Oct 31, 2018
Just over one year ago, when Chinese bike rental company ofo first rolled out its services in Washington D.C., the company said it was “thrilled” to be in the American capital, a city it described as a “great candidate” for bike sharing.
By summer, the company had announced it was scaling back its US operations as part of a broader retreat from international markets.
In late August, Velocity Bicycle Cooperative, an American cycling co-op posted a sales ad for brand-new ofo bikes at $100 a pop. The Mobike competitor’s withdrawal from the city had left behind “limited quantities” of its trademark yellow vehicles. Velocity did not respond immediately to a request for comment from TechNode.
While rental bike companies tend to quickly announce news related to their withdrawals from certain markets, there’s not much disclosure surrounding what happens to the bikes they leave behind. This partly explains why it can take time for such details to trickle down.
Among other things, the Velocity post highlighted features like “26” airless tires that never deflate” and “front and rear lights that turn on automatically” without charging.
The advertising worked, according to the Facebook event page: around 200 people showed up before the event, eager to purchase 170 bikes. But unfortunately for ofo, which is stuck in the middle of a long and painful cash crunch, the proceeds went to the local co-op.
Image credit: Velocity
While the bike sale in DC, which was not directly orchestrated by the company, offers a fresh twist in China’s so-called “shared bike” story, it wasn’t the first such case of an overseas setback for ofo.
In June of this year, the company held a warehouse selloff in Singapore, retailing excess bikes for around RMB 240 (or $36) as it downsized local operations. Based on some 2017 figures, that’s as much as 30% less than the original RMB 335 purchase price.
According to Japanese media, local government recently received notice from the company of an imminent withdrawal there as well.
The dock-less “shared bike” saga has come a long way from its beginnings, of course. Once hailed as a largely positive, health-conscious movement, the bike-rental industry’s reputation has since been marred by news coverage of abandoned “bike graveyards,” creative acts of vandalism, and occasionally, bicycle hoarding.
In its home market of China, the yellow-bike startup recently faced lawsuits from allegedly unpaid suppliers as well as rumors of a takeover by Didi (which ofo has denied).
Even a proposed deal with bike rental and ride hailing startup Hello Transtech, which could provide a welcome safety net, isn’t certain. At this point, ofo may have difficulty proving its valuation despite having received a cumulative $1.4 billion in funding.

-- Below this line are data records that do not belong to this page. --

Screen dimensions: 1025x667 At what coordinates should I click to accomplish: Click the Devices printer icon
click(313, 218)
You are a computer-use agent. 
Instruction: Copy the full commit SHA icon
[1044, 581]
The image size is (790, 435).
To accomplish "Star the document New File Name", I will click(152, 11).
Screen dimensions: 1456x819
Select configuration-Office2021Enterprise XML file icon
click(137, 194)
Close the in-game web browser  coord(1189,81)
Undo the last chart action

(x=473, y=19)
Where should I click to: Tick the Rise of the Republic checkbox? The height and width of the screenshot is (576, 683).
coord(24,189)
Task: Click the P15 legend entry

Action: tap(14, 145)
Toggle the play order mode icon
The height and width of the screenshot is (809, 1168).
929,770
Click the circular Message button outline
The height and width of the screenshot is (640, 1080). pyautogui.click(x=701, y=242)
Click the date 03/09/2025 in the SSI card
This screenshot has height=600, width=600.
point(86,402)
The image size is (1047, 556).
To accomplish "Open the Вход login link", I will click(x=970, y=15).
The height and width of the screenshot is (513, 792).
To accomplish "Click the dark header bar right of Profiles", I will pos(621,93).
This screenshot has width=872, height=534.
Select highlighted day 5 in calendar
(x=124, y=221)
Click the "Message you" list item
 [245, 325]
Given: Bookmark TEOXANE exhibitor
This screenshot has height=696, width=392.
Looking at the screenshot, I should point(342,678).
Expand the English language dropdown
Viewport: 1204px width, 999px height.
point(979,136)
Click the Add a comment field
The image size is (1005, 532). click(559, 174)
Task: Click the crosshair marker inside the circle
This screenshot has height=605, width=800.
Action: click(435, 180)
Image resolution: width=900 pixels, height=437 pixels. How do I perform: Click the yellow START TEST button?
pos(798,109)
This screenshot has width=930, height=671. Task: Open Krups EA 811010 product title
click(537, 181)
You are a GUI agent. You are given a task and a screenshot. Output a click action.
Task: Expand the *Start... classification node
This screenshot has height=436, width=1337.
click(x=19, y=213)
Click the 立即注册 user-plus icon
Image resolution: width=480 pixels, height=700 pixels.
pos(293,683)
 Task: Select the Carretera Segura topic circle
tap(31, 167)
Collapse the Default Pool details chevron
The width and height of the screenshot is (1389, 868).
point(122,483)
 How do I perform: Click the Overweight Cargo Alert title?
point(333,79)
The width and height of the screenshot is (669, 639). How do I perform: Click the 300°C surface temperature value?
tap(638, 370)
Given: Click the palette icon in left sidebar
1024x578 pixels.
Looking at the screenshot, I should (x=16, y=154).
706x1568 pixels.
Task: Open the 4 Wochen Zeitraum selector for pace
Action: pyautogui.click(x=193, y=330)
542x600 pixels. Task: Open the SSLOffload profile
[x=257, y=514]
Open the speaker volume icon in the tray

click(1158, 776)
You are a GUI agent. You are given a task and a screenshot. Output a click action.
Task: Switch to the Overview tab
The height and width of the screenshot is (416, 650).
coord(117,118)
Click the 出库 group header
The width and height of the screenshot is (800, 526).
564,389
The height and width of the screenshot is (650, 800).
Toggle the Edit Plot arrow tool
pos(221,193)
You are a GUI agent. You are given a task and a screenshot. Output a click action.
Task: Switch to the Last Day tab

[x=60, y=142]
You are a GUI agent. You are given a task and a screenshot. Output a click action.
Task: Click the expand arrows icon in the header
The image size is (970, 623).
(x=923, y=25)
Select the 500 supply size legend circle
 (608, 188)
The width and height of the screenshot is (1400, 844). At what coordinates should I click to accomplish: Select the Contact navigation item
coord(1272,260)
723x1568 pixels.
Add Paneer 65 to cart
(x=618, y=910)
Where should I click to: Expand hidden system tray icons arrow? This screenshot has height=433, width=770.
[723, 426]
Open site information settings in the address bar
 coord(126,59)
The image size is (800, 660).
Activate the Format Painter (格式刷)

ofo recently extended its timeframe for returning user deposits from 1-10 work days to 1-15 days, according to China National Radio. Multiple netizens complained online that they’ve been waiting to get their deposit for even longer than the new deadline, however.
The news is reminiscent of Bluegogo, the once-promising bike-rental startup that went bust late last year, leaving employees without backpay and users without deposits. Didi has since rescued the company, paying for months of employee wages, offering coupons in exchange for deposits, and cooperating in launching bike-rental services.